Transcribing streaming audio
Using Amazon Transcribe streaming, you can produce real-time transcriptions for your media content. Unlike batch transcriptions, which involve uploading media files, streaming media is delivered to Amazon Transcribe in real time. Amazon Transcribe then returns a transcript, also in real time.
Streaming can include pre-recorded media (movies, music, and podcasts) and real-time media (live news broadcasts). Common streaming use cases for Amazon Transcribe include live closed captioning for sporting events and real-time monitoring of call center audio.

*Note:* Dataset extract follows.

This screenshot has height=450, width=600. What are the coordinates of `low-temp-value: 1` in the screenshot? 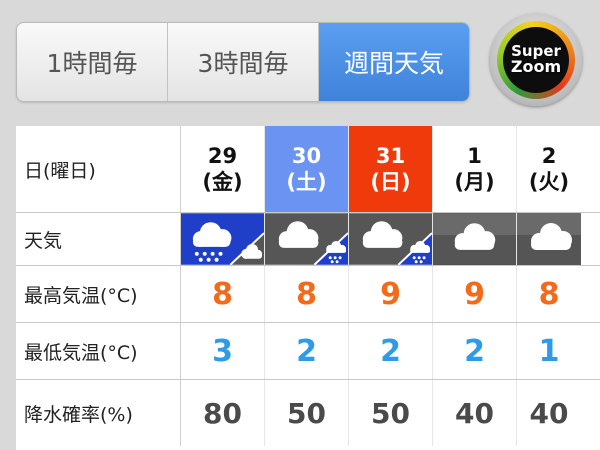 It's located at (549, 351).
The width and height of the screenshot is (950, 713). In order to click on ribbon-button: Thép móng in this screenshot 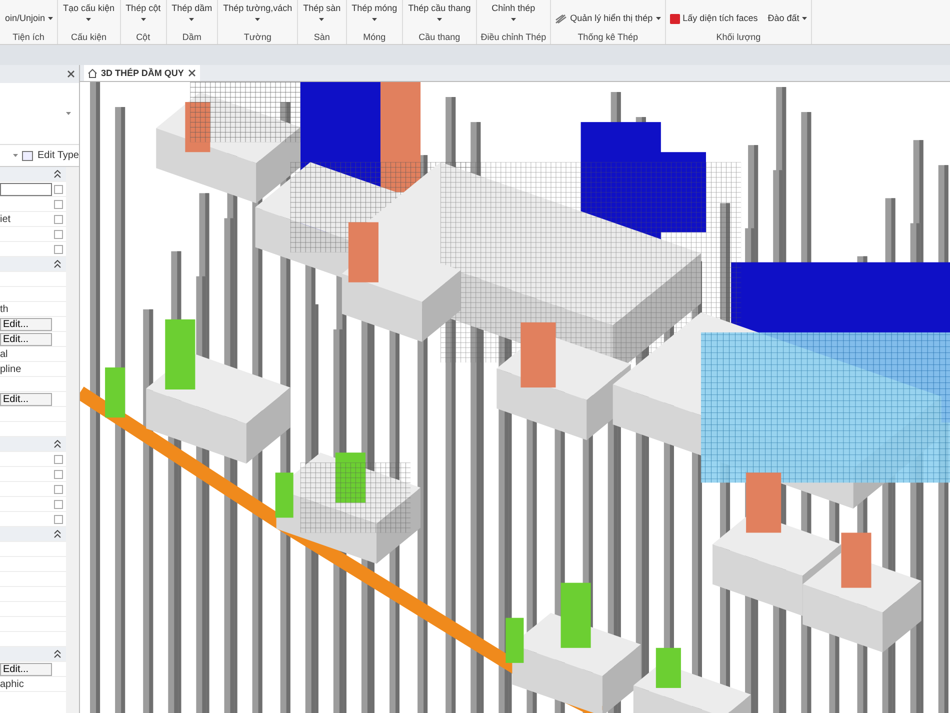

Streaming content is delivered as a series of sequential data packets, or 'chunks,' that Amazon Transcribe transcribes instantaneously. The advantages of using streaming over batch include real-time speech-to-text capabilities in your applications and faster transcription times. However, this increased speed may have accuracy limitations in some cases.
Amazon Transcribe offers the following options for streaming:
We strongly recommend using an SDK rather than using HTTP/2 or WebSockets
directly. For SDK code examples, refer to the AWS Samples repository
Audio formats supported for streaming transcriptions are:
FLAC
OPUS-encoded audio in an Ogg container
PCM (only signed 16-bit little-endian audio formats, which does not include WAV)
Lossless formats (FLAC or PCM) are recommended.
To transcribe streaming audio in the AWS Management Console, speak into your computer microphone.
Streaming transcriptions are not supported with all languages. Refer to the 'Data input' column in the supported languages table for details.
To view the Amazon Transcribe Region availability for streaming transcriptions, see: Amazon Transcribe Endpoints and Quotas.